Political parties from both ends of the spectrum are slamming Labour after the party ruled out introducing a capital gains or wealth tax if re-elected in October.
Green Party co-leader James Shaw was asked on Wednesday afternoon if the Greens would go into Government with Labour if it couldn't get either a capital gains tax (CGT) or wealth tax across the line.
"That's up to voters to decide," he said. "It's also up to my party members because they are the ones who actually get to decide whether or not we go into Government or not. Sitting on the crossbenches is a possibility for us, we have always said that."
He also said: "I don't think there is any point in political power if you choose to do nothing with it."
Shaw said members would look at any potential agreement "in the round", but the party has always maintained the option of sitting on the crossbenches.
Asked if he thought members could take that option, Shaw said: "I think there is a very real possibility of that."
In a statement on Wednesday, Labour leader Chris Hipkins confirmed such taxes weren't on the cards - saying now wasn't "the time for a big shake-up of our tax system" given the current cost of living pressures.
"New Zealanders I talk to want certainty and continuity right now and that’s what I’m delivering with this policy.
"When I became Prime Minister I said the Government I lead will focus on the basics. Experimenting with a wealth tax doesn't fit that approach which is why I'm ruling it out."
Hipkins added Labour's stance on a CGT also wouldn't change. During Labour's first term, then-Prime Minister Jacinda Ardern ruled out introducing one while in Coalition with NZ First and the Green Party.

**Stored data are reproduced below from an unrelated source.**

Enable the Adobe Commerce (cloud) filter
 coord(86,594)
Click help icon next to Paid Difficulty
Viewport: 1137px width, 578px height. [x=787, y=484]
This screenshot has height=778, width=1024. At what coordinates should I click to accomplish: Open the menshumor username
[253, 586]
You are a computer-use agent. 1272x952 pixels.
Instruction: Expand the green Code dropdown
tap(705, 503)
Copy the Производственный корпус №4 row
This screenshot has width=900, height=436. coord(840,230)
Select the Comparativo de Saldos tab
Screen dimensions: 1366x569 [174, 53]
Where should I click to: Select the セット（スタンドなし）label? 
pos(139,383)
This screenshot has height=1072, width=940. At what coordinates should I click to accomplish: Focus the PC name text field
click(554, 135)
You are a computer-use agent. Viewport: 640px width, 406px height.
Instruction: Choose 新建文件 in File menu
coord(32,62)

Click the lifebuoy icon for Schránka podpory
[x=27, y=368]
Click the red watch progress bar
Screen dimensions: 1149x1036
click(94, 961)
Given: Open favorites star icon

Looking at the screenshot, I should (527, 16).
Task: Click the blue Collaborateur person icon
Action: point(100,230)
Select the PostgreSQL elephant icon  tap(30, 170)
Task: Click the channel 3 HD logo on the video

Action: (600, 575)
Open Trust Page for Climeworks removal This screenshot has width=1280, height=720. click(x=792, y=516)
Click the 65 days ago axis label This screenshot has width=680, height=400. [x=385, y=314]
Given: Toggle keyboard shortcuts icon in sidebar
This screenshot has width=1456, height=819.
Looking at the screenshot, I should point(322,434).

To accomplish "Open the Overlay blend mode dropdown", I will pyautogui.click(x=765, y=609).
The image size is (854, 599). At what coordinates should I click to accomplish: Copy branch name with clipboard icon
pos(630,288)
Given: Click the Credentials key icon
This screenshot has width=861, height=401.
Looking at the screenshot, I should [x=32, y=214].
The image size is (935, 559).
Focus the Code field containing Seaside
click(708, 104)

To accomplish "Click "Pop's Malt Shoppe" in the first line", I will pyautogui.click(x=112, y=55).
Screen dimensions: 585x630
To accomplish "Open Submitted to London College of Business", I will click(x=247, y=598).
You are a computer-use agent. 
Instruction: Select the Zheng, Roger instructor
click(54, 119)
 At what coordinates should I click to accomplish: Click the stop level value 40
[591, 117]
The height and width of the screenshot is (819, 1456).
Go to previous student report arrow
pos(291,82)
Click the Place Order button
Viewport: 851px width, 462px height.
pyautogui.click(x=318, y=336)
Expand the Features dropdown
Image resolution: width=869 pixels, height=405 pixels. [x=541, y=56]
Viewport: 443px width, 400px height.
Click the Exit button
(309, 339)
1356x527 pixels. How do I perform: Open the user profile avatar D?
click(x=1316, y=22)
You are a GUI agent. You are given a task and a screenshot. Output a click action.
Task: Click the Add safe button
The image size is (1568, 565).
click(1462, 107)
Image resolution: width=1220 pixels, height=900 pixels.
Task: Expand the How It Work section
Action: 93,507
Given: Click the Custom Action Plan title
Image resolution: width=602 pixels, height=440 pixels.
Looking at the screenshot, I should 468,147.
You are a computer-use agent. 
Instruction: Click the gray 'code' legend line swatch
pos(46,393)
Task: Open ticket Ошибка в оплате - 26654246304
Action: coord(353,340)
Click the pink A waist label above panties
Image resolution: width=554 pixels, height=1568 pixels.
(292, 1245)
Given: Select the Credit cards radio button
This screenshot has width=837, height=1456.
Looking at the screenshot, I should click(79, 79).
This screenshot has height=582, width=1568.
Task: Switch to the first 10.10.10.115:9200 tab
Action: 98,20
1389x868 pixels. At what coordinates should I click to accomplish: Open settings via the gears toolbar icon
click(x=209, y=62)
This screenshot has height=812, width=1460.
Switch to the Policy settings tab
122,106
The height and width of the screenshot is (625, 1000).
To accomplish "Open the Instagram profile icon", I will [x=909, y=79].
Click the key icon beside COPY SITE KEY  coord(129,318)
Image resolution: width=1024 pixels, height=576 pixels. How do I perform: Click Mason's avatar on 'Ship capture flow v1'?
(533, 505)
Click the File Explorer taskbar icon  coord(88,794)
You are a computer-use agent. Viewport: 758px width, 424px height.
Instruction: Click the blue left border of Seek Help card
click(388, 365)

The remarks from Hipkins come after new Budget documents revealed the Government considered - but didn't go ahead with - a system switch that included a tax-free threshold and wealth tax.
"While work was already underway on a potential wealth tax and CGT as part of a tax switch in the Budget I ultimately made the call not to proceed with it. We simply didn't have a mandate to implement those tax changes," Hipkins said.
"Instead we have moved to address inequity in our tax system by increasing the top trust tax rate to match the 39 percent top income tax rate. This will help prevent trusts [from] being used as a tax shelter and ensures the ultra-wealthy pay their fair share."
Hipkins, who's currently in Lithuania at the NATO summit, confirmed Labour would release its full tax policy "soon".
Responding to Hipkins' remarks, Shaw said New Zealand's tax system had "never been more unfair".
"Political leaders don't get to decide what will and won't happen after the election. That's the job of the New Zealand public," he said.
"Polling shows the majority of New Zealanders support a wealth tax. Our plan will cut taxes and make 95 percent of New Zealanders better off by asking the wealthiest 0.7 percent to pay their fair share."
Shaw also said the Greens wouldn't stop "fighting for a fairer tax system".
"If that's what people want then they need to help us get more Green MPs," he added.
Meanwhile, National Party finance spokesperson Nicola Willis said New Zealanders couldn't "trust Labour on tax".
National leader Christopher Luxon, meanwhile, accused Hipkins of being "cynical".
"It's been confirmed Labour was plotting a wealth tax or capital gains tax for months," Luxon said on Twitter. "Now, Chris Hipkins is desperately trying to rule them both out - it's cynical politics."
Despite Hipkins ruling out the taxes, ACT leader David Seymour said he wouldn't be surprised if he was talked back into them by the Greens and Te Pāti Māori - Labour's prospective Coalition partners.
"Hipkins' arm wouldn’t be that hard to twist," Seymour said.
"The Labour-Green-Māori coalition can't be trusted. ACT is the only party with a full-costed tax plan that will really make life more affordable for all New Zealanders."
In his statement on Wednesday, Hipkins also attacked the right bloc's tax plans. National wants to index tax thresholds to inflation, while ACT wants to scrap the top 39 percent income tax rate and introduce a two-tier system.
"The reality is National's tax cuts are unaffordable and inflationary. Just as we are getting on top of price increases they would borrow to deliver an inflationary sugar hit," Hipkins said.
"National's uncosted and unfair tax changes would deliver the biggest cuts to millionaires and CEOs while offering as little as $2 a week to some low and middle-income households."
Hipkins also defended Labour's "boring" policy.
"Some people might call it boring but the times call for restraint and simple and smart policies which grow our economy, help drive inflation down and provide targeted help to those families who need it the most."
Hipkins said New Zealanders were facing increasing financial pressures.
"Our work on securing new free trade agreements is helping our exporters and will grow GDP, while free prescriptions and 20 hours free ECE (early childhood education) will help families cover the bills. Simple and effective policies that are proven to work and keep inflation in check."